Figure 9. Six of 12 surviving colchicine treated 'Venda Kee'
seedlings did not attain normal stature even by three years as shown here. It can be seen that they are dwarfs with thick, short, down-curling leaves. The effect is not due to polyploidy. Only the center two plants are tetraploid, as determined both by epifluorescent screening and direct root cell chromosome count. Tetraploids are indicated by arrows. Photo by John E. Eiselein |
One might well assume, as I did at the time, that all six of the tiny plants were polyploids, but this was not to be. Testing for polyploidy by epifluorescent screening and direct chromosome counting revealed only two of the six dwarfs were polyploids. The same ratio of plants tested polyploid among the six normal sized colchicine treated group, namely, two of six, and at this time there is no somatic effects to distinguish them from controls.

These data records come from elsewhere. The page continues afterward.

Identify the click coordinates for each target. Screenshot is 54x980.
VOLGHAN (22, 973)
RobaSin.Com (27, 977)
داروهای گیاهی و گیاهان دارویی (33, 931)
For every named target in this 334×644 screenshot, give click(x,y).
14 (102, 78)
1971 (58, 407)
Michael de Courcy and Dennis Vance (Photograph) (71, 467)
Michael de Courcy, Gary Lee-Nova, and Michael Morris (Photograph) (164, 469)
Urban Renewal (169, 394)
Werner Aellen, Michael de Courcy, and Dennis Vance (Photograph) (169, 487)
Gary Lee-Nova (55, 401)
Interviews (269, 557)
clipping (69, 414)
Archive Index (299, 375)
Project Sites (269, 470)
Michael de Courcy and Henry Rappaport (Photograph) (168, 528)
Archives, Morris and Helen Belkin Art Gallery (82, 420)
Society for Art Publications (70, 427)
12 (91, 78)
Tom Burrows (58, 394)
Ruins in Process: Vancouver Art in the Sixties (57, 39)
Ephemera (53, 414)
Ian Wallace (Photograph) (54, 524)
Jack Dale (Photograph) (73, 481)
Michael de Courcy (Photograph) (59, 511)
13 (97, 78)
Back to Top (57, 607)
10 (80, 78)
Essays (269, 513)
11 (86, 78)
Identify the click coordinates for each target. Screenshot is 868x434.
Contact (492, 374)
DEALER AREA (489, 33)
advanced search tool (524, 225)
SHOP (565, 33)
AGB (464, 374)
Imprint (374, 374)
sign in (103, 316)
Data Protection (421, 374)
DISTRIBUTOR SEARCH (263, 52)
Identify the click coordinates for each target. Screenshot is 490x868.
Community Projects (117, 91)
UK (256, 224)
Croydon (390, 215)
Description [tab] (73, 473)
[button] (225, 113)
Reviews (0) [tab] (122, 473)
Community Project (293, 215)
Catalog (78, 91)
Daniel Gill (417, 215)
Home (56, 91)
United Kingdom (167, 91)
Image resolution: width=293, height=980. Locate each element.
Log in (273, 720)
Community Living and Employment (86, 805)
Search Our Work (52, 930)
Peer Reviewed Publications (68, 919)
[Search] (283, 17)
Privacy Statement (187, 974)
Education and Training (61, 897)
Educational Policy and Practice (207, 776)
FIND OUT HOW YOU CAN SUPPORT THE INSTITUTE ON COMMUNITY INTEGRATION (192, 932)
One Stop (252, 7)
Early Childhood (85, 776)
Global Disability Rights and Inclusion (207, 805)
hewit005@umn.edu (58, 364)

It has to be concluded from these observations, even though the numbers are small, that the developmental differences involving growth rates and dwarfism are not reflections of induced polyploidy in specimens in this study.
I believe we should consider other effects of colchicine treatment in addition to changes in chromosome numbers; these include hormonal and chemical changes, point mutations, changes in chromosomal organelles, changes in chloroplast bodies, and changes in other genetic and physiological entities. The complexity of colchicine effects on physiology and chemistry are well documented in food crops and flowers, and such effects should be explored in high-order woody plants such as rhododendrons, especially as they may relate to somatic enhancement associated with colchicine treatment (1), (7). Without nuclear confirmation, however, we should be careful not to assume such effects are always chromosomal. Improvements in staining techniques using orcein, coupled with methods increasing chromosome yields to improve statistics, will, I hope, implement more accurate studies of rhododendron responses to colchicine. There is much challenging work that can be done with this approach.
Acknowledgments
The author greatly appreciates the contributions of August Kehr, for his invaluable council, and Don Paden and Lane Rayburn for their generous analysis of chloroplasts in the leaf specimens.
Dedication
This study is dedicated to the memory of Gladys M. Eiselein and Venda B. Kee.
References
1. Eigsti, O. J.; Dustin, P. Colchicine in agriculture, medicine, biology, chemistry. Ames, IA: Iowa University Press; 1955.
2. Kehr, A. E. A tetraploid
Rhododendron carolinianum
. ARS Bulletin, 25:4-7; 1971.
3. Leach, D. G. Rhododendrons of the world. New York: Charles Scribner's Sons; 1961.
4. Pryor, R. I; Frazier, L. C. Colchicine induced tetraploid azaleas. Hort. Science, 3: 383-385; 1968.
5. Eiselein, J. E. An improved staining method applied to the study of colchicine effects in
Rhododendron
. J. Amer. Rhod. Soc., 48:143-146; 1994.
6. Paden, D. W.; Meyers, M. M., Jr.; Rayburn, A. L. Doubling chromosomes with cholchicine treatment invitro as determined by chloroplast numbers in epidermal guard cells. J. Amer. Rhod. Soc. 44: 162-171; 1990.
7. Tilney-Basset, R. A. E. Plant chimeras. London: Edward Arnold; 1986.
John E. Eiselein is a research scientist at the University of California, Lawrence Livermore Laboratory, Livermore, Calif.